§ **DIRECTIONS**: Extract every line between the one with "Task: Select Hero6 Grid in breadcrumb bar" and the end of the entries, both included, word for word and free of pictures.
─── SUPPLIED RECORDS
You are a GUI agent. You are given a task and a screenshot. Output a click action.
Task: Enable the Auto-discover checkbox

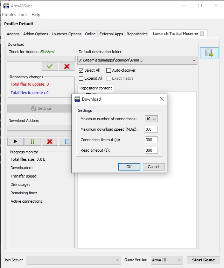[109, 70]
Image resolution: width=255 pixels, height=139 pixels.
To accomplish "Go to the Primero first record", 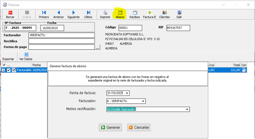I will 44,13.
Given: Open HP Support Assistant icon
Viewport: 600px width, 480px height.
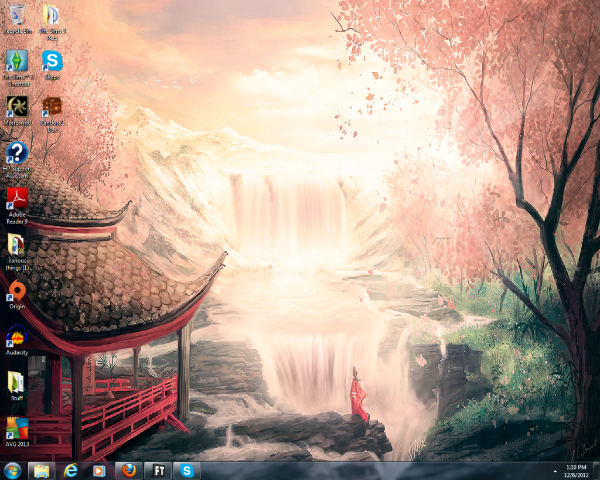Looking at the screenshot, I should [17, 153].
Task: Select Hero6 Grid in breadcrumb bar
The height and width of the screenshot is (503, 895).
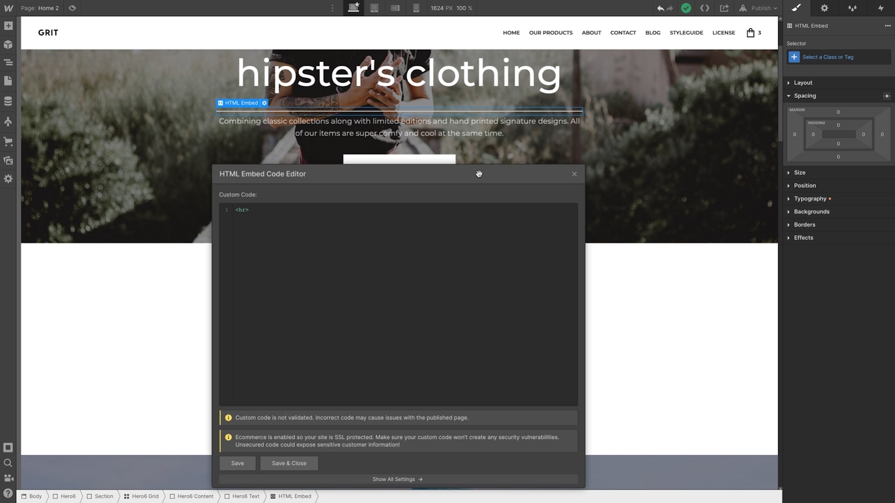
──────
§ **WRITTEN RESPONSE**:
Task: Select Hero6 Grid in breadcrumb bar
The height and width of the screenshot is (503, 895).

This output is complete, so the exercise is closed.